**Your assignment**
Write the records out again, exactly.

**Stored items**
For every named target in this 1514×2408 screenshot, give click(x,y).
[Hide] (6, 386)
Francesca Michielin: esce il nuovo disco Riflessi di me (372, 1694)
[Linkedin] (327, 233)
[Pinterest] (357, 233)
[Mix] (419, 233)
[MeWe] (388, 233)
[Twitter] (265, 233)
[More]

**Output of the task**
For every named target in this 1514×2408 screenshot, give click(x,y).
[Hide] (6, 386)
Francesca Michielin: esce il nuovo disco Riflessi di me (372, 1694)
[Linkedin] (327, 233)
[Pinterest] (357, 233)
[Mix] (419, 233)
[MeWe] (388, 233)
[Twitter] (265, 233)
[More]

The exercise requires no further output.